→ **Bloque de texto**:
::::::

Leopoldo María Panero en la Residencia de Estudiantes en 2005. Foto: Luis Magán
Leopoldo María Panero en la Residencia de Estudiantes en 2005. Foto: Luis Magán

 La publicación de Rosa enferma a pocos meses de la muerte de Leopoldo María Panero (1948-2014) invita a valorar literariamente un libro que tenderá a leerse como un certificado de últimas voluntades, y a considerar el lugar de su autor en la poesía de nuestro tiempo. El libro no decepcionará a quienes han reducido su figura a icono de lo demoniaco y la contracultura, aunque no desencuaderna la sensibilidad del lector; y no principalmente porque la reiteración atenúe el efecto de blasfemias, besos negros, incesto, coprofagia, profanación de cadáveres y toda la caterva de perversiones imaginables (no hay escándalo que cien años dure), sino porque en los últimos títulos la execración y el furor pánico han cedido paso a una mecánica del desconsuelo que se pronuncia mediante el gimoteo ritual de palabras que solo se dicen a sí mismas.

Miembro de una familia de poetas que ha alcanzado los altares de la mitología, a Leopoldo María Panero ya no se le reclamaban obras geniales, sino una vida ejemplar. Convertido en apóstol de una desolación con su culto y sus cultores, su liturgia y sus exégetas, para muchos fue el cuervo que arrancó los ojos de quienes lo criaron: su padre, el poeta Leopoldo Panero, cuyas palpitaciones existenciales forman acorde, bajo lenitivo biensonante y endecasílabo, con las disonancias del cholo César Vallejo; y su madre Felicidad Blanc, una dama de belleza delicuescente que se imaginó enamorada y musa de Cernuda, y que parecía haber vivido para habitar como un espectro su libro de memorias Espejo de sombras (1977).

::::::

→ **Datos en bruto**:
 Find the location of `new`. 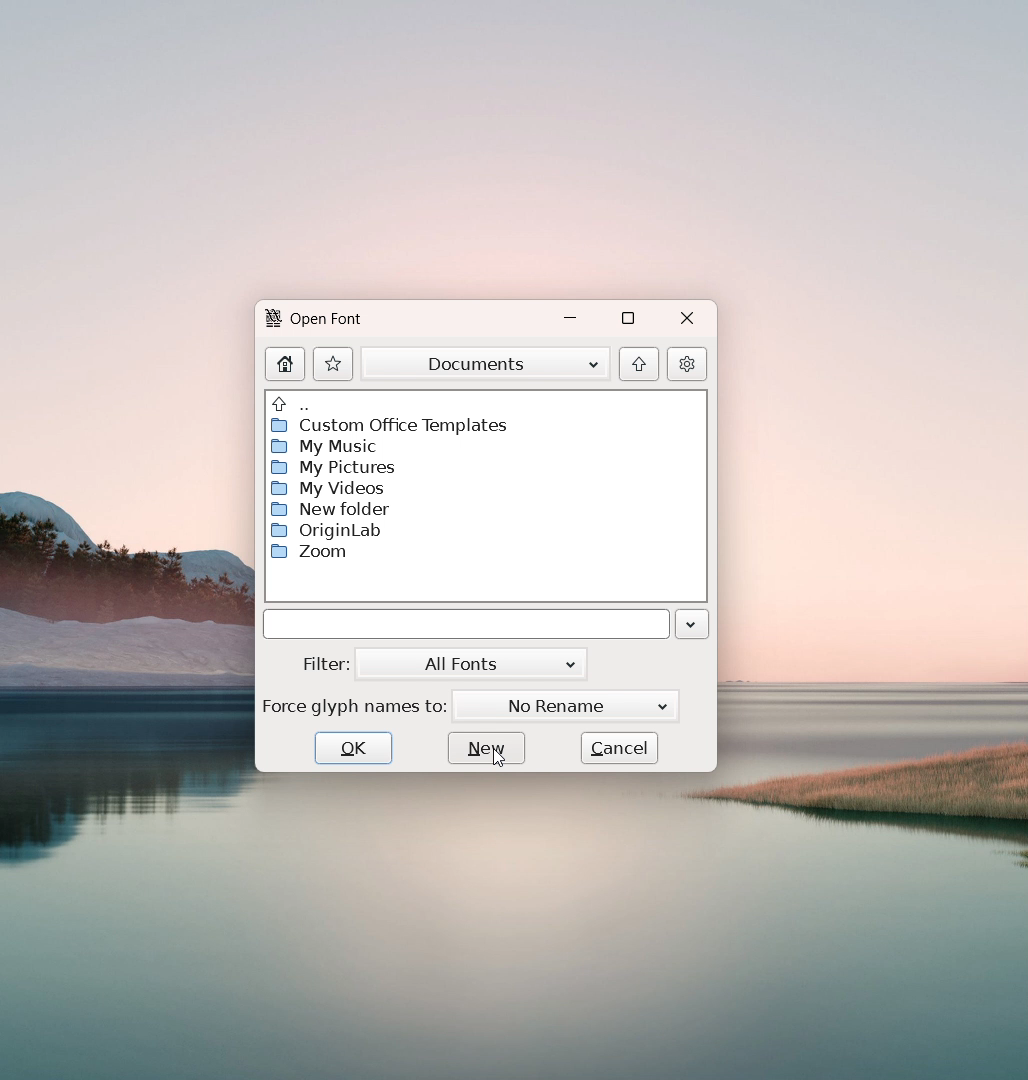

new is located at coordinates (486, 747).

::::::

→ **Requisitos del ejercicio**:
A: Según el texto sobre Leopoldo María Panero, ¿cómo se llamaba su madre?
B: Imprime tal cual el fragmento del texto sobre Leopoldo María Panero que empieza con "Miembro de una" y sigue hasta "de sombras (1977).".
El listado no interviene en nada de esto.

→ **Resultados por tarea**:
A: Felicidad Blanc.

B:
Miembro de una familia de poetas que ha alcanzado los altares de la mitología, a Leopoldo María Panero ya no se le reclamaban obras geniales, sino una vida ejemplar. Convertido en apóstol de una desolación con su culto y sus cultores, su liturgia y sus exégetas, para muchos fue el cuervo que arrancó los ojos de quienes lo criaron: su padre, el poeta Leopoldo Panero, cuyas palpitaciones existenciales forman acorde, bajo lenitivo biensonante y endecasílabo, con las disonancias del cholo César Vallejo; y su madre Felicidad Blanc, una dama de belleza delicuescente que se imaginó enamorada y musa de Cernuda, y que parecía haber vivido para habitar como un espectro su libro de memorias Espejo de sombras (1977).